Before the retreat in Greece, I was asked to prepare a five minute testimony of what God was doing in our lives on the mission field. Knowing that the audience was to be made up of mostly missionaries and pastors, I decided to deliver the following remarks.
Dear Friends. My name is Tim Hutchison. I am a missionary in Kenya. I moved there six months ago with my family. I work with medical students and in the slums there in Nairobi.
I am tempted to tell you how well we have adjusted. I am tempted to tell you that we are already fluent in Swahili. I am tempted to tell you that we are working beautifully with the nationals. I am tempted to tell you all the great things God is doing in our ministry.
But I won't. I won't tell you these stories. I won't tell you these embellishments. I won't tell you these lies. I can't. You have been there. You know the stories - you've been tempted to tell them yourself.

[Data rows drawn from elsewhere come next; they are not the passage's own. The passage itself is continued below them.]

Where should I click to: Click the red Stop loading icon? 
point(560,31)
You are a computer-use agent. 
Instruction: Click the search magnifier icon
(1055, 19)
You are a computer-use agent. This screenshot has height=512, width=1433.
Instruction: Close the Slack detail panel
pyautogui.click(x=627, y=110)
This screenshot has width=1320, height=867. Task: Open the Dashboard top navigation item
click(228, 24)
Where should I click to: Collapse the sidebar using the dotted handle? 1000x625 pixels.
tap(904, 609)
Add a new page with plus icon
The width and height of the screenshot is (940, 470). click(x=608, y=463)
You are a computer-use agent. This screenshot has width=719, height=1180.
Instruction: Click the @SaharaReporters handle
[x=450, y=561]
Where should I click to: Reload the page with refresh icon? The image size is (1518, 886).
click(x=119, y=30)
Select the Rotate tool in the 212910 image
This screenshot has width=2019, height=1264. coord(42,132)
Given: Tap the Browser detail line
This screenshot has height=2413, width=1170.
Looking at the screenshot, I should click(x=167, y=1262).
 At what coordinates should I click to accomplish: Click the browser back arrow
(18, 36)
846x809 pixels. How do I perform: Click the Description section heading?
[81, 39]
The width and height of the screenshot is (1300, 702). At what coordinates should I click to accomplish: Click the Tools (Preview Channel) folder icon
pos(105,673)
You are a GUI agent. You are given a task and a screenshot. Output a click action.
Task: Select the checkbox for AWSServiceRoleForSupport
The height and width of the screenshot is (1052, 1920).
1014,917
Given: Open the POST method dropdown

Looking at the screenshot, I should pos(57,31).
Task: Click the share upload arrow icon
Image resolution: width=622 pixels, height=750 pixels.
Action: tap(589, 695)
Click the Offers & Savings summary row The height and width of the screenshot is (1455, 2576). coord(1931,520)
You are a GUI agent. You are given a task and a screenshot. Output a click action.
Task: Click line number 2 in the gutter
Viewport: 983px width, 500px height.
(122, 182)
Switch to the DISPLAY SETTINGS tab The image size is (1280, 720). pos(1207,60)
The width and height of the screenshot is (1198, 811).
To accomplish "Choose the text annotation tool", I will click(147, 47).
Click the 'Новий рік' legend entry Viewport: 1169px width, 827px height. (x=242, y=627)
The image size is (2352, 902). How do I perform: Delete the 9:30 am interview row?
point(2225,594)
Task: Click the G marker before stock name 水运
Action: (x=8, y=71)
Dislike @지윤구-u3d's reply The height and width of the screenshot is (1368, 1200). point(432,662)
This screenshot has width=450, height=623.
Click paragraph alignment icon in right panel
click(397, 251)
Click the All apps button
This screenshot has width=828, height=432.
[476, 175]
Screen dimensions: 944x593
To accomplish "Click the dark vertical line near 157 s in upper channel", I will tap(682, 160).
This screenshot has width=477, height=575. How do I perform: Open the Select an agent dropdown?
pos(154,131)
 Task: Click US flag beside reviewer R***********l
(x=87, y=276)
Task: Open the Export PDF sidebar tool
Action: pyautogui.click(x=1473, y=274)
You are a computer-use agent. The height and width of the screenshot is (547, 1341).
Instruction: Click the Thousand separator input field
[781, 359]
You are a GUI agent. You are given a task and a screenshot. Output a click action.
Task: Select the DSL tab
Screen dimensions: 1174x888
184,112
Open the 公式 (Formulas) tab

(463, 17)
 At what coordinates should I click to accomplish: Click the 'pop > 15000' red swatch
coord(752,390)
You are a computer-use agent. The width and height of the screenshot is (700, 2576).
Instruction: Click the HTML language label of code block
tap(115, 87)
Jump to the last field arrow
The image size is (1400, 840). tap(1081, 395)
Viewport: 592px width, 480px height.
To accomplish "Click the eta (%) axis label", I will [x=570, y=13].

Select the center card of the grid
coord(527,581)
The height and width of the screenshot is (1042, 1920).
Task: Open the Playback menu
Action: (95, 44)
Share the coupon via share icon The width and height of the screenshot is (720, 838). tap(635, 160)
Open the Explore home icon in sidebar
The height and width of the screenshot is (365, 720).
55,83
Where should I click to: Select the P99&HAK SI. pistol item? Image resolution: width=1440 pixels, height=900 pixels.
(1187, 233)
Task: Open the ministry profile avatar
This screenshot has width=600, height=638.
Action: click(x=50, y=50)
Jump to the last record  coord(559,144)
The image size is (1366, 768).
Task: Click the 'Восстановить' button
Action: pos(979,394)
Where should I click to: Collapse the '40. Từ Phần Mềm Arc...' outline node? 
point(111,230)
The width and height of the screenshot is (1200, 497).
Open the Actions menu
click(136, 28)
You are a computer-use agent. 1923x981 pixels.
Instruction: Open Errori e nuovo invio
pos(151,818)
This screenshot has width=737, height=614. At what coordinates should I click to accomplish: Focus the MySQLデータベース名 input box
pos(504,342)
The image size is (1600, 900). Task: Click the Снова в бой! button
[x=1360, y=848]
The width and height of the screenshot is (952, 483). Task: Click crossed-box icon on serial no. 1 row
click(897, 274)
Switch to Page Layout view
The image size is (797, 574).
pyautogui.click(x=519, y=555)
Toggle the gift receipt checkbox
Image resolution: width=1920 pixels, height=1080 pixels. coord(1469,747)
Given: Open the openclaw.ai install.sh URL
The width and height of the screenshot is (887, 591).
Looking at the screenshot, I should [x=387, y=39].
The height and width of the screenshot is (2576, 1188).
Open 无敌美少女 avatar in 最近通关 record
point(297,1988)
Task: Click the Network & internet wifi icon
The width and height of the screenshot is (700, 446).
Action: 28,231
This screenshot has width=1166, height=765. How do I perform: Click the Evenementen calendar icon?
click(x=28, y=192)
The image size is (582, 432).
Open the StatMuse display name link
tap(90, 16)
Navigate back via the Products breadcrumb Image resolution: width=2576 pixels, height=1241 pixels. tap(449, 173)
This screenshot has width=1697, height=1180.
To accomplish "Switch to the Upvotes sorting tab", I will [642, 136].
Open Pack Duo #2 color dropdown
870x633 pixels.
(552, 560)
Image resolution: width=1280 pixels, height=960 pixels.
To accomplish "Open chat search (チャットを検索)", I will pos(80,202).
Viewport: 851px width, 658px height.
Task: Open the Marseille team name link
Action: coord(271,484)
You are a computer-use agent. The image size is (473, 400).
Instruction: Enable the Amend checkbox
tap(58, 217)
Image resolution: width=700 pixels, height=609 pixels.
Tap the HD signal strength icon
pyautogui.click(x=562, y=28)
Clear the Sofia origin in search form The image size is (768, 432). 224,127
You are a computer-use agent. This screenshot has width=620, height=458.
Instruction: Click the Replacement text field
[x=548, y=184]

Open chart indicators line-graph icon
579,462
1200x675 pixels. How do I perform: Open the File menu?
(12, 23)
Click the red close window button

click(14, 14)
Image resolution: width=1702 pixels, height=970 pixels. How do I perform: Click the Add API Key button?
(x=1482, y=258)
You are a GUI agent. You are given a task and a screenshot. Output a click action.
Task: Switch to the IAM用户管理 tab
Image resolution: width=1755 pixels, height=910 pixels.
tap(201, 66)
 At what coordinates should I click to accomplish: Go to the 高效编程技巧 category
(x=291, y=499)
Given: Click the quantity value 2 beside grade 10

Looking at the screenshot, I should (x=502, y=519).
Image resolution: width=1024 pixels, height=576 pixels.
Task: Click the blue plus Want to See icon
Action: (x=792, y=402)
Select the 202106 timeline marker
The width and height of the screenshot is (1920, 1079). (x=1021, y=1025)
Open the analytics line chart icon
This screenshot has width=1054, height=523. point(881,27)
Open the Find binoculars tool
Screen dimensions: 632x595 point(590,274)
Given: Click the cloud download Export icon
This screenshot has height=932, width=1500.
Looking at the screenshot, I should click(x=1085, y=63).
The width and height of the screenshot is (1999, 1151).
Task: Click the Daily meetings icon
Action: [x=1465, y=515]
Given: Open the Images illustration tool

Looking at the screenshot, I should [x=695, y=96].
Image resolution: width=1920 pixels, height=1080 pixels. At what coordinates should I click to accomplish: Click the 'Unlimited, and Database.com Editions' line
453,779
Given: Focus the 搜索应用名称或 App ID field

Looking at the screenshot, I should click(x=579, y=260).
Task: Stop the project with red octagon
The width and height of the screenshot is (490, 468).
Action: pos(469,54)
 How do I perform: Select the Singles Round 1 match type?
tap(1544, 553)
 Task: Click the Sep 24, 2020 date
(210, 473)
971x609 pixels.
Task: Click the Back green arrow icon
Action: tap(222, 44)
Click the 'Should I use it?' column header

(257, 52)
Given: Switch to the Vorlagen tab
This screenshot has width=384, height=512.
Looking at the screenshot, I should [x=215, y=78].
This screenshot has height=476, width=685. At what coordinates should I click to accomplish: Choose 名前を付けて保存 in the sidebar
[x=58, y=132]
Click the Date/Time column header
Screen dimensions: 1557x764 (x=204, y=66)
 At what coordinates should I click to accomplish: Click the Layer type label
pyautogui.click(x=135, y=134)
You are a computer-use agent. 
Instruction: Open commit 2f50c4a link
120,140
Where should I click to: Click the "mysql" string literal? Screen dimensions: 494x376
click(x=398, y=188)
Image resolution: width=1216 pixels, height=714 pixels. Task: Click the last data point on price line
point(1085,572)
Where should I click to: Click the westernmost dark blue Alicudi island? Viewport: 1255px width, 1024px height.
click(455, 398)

There is a Swahili proverb - "Kidogo, kidogo, hujaza kibaba." It means, "little by little you fill up a basket." Little by little over the last six months I have been learning who I am and who God is. So I will tell you the truth. And the truth may shock you. I will also share how God is teaching me and changing me in these situations.
To tell you the truth, I think I am better than other people. Especially when I deal with Immigration Officers, matatu drivers and other doctors. But God is teaching me, "Do nothing from selfish or empty conceit, but with humility of mind regard one another as more important than yourselves."
To tell you the truth, I worry a lot. I worry about finances, my family, our health, my work, our ministry success. But Jesus says, "I say to you, do not be worried about your life, as to what you will eat or what you will wear." He also says, "Your heavenly Father knows that you need these things. But seek first His Kingdom and His Righteousness."
To tell you the truth, I don't really like working in the slums in Nairobi. It is hard work. It looks bad. It smells bad. But God is teaching me that, "Jesus, seeing the people, He felt compassion for them, because they were distressed and dispirited, like sheep without a shepherd."
To tell you the truth when I consider the overwhelming poverty, corruption, and disarray in Kenya I really believe that my efforts and work there will come to nothing. I believe the task is too impossible. But Jesus says, "With people this is impossible, but with God all things are possible."
To tell you the truth I struggle with the fact that my plans have been to do one thing but I find I am doing another. But God is teaching me, "The mind of a man plans his ways, but the Lord directs his steps."
To tell you the truth I miss my life as a small town family doctor. I miss home. And sometimes I am mad that I have lost this good life in the States. But once again Jesus says, "He who has found his life will lose it, but he who has lost his life for my sake will find it."
And finally, to tell you the truth there has been one truth that has sustained me over the past six months and it is this, "Who shall separate us from the love of Christ? Shall tribulation, or distress, or persecution, or famine, or nakedness, or peril, or sword?....Yet in all these things we are more than conquerors through Him who loved us. For I am persuaded that neither death nor life, nor angels nor principalities nor powers, nor things present nor things to come, nor height nor depth, nor any other created thing, shall be able to separate us from the love of God which is in Christ Jesus our Lord."